Scott Joplin

Joplin

Scott Joplin (1868-1917), American composer and pianist, one of the most important developers of ragtime music. Born in Texarkana, Texas, Joplin taught himself piano as a child, learning classical music from a German neighbor. In his teens he became an itinerant pianist in the low-life districts that provided the chief employment for black musicians.

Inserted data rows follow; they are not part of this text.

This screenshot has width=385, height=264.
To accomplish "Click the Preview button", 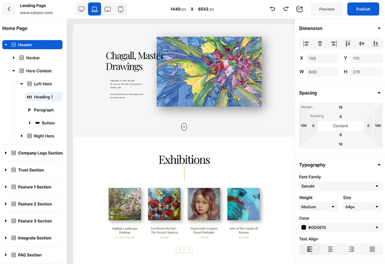I will (327, 9).
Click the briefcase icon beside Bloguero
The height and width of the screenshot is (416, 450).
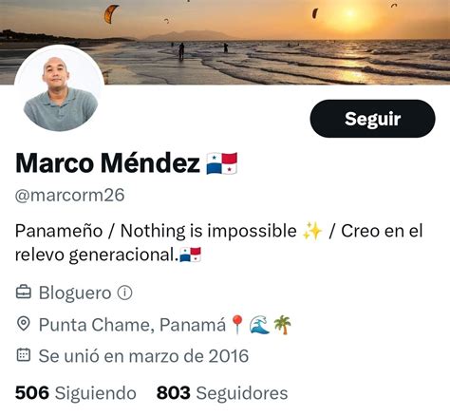pyautogui.click(x=24, y=293)
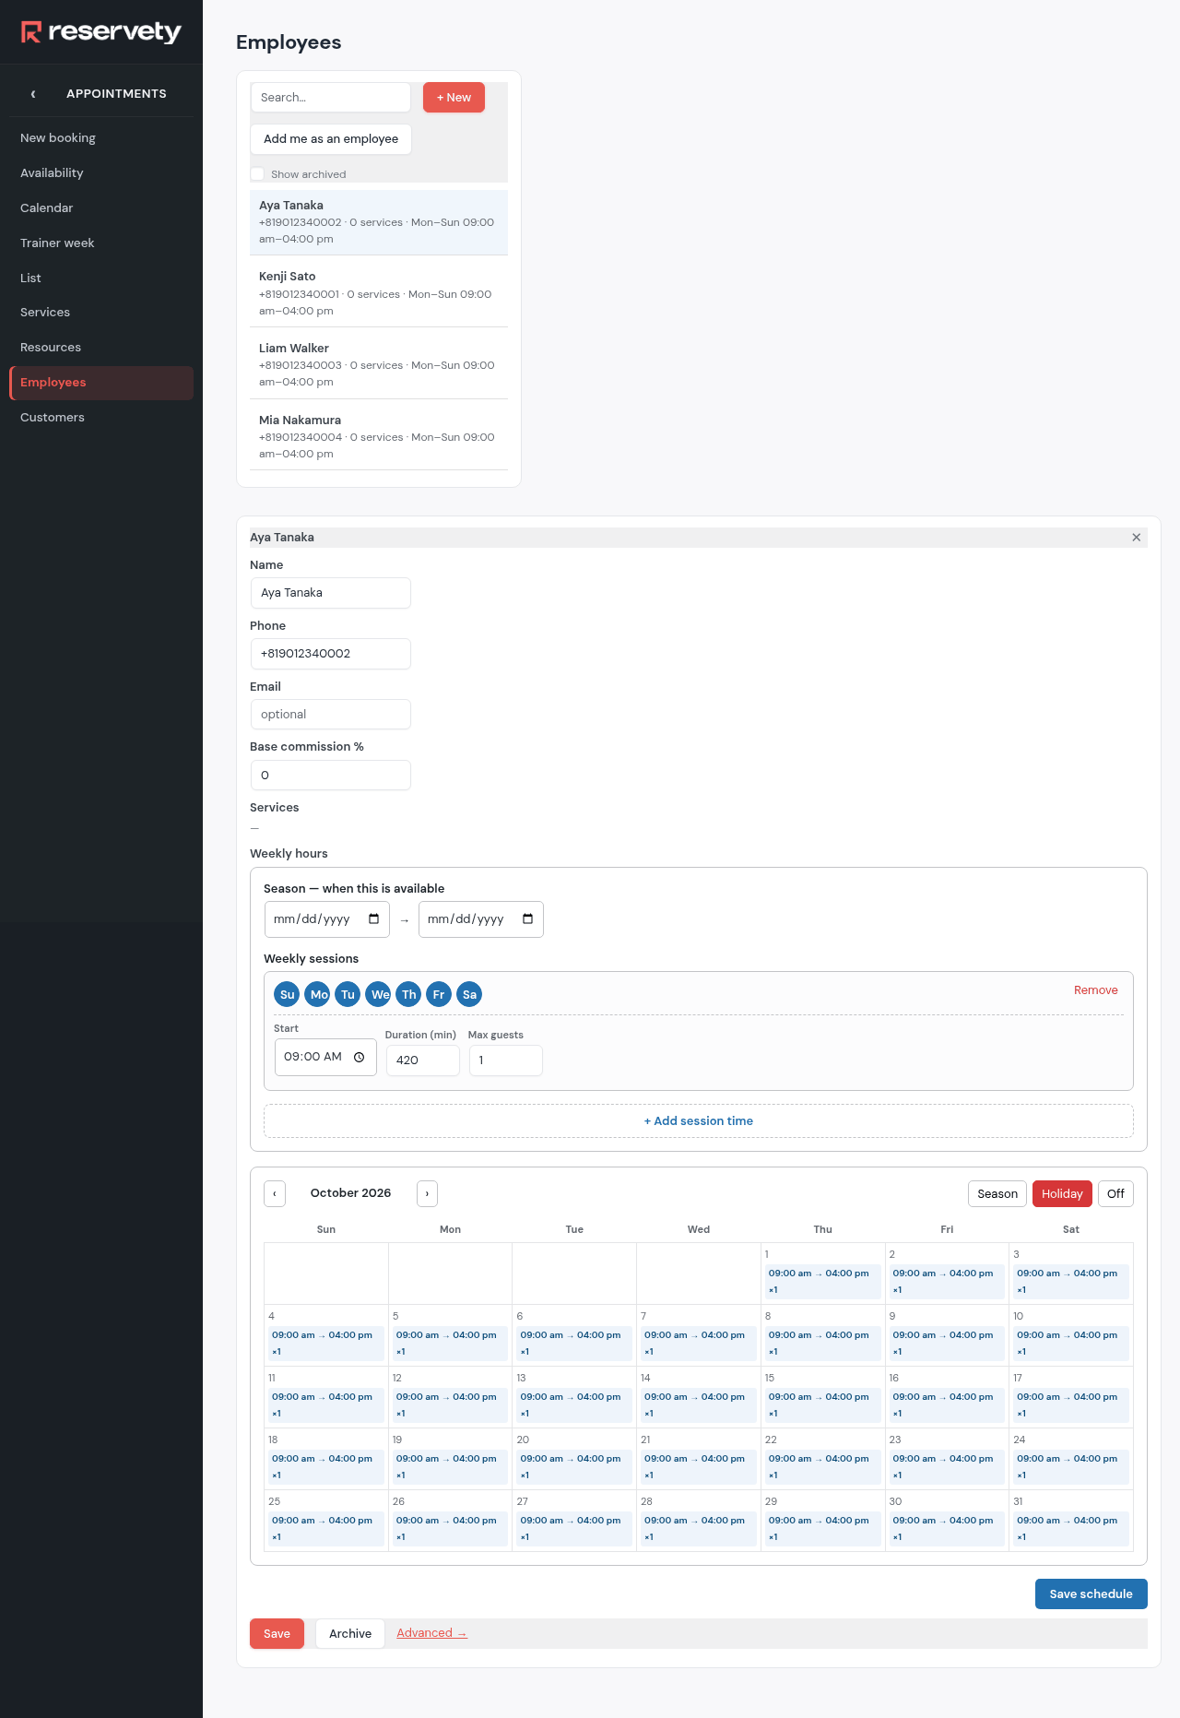Toggle the Saturday day chip
The width and height of the screenshot is (1180, 1718).
[469, 994]
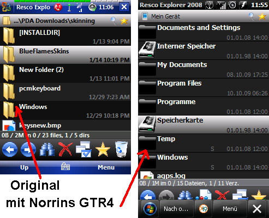
Task: Click the multi-select windows icon with checkmark
Action: pyautogui.click(x=83, y=149)
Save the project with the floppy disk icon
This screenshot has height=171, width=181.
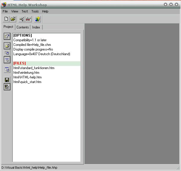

He settled in St. Louis in 1885. In 1893 he played at the World's Columbian Exposition in Chicago, and in 1894 he moved to Sedalia, Missouri. There he published (1899) his "Original Rags" and "Maple Leaf Rag" and opened a teaching studio. He moved to New York City in 1907. In 1911, at his own expense, he published his ragtime opera Treemonisha, a work intended to go beyond ragtime to create an indigenous black American opera. In June 1911, a full-page review of the score of "Treemonisha" appeared in the magazine "American Musician and Art Journal." The writer praises Joplin's opera and says it is far more American in character than Horatio Parker's "Mona," which had just won a $10,000 prize for American opera from the Metropolitan Opera Company.

Joplin

Thereafter, most of Joplin's energies were devoted to arranging a performance of his opera. There were several scheduled productions, but none were realized. Staged only once - in a concert version in 1915 - the failure to have this opera produced left the composer's spirit permanently broken. He composed other music (rags, songs, and longer works), but few were published. (His unpublished manuscripts were noted in court records as late as 1961, but have since disappeared.) He suffered from tertiary syhilis the last years of his life, and his health deteriorated quickly. He was hospitalized in January 1917, transferred to a mental institution, and died April 1.

Joplin's Piano

Joplin's music underwent a great revival after some of his compositions, including "The Entertainer" (1902), were used as the background music in the film The Sting (1973), and Treemonisha was staged with great success in 1975 by the Houston Grand Opera. Other Joplin compositions include "Peacherine Rag" (1901), "Palm Leaf Rag - A Slow Drag" (1903), "Euphonic Sounds" (1909), The School of Ragtime: Six Exercises for Piano (1909), a work that contains his explanation of ragtime style, and "Magnetic Rag" (1914).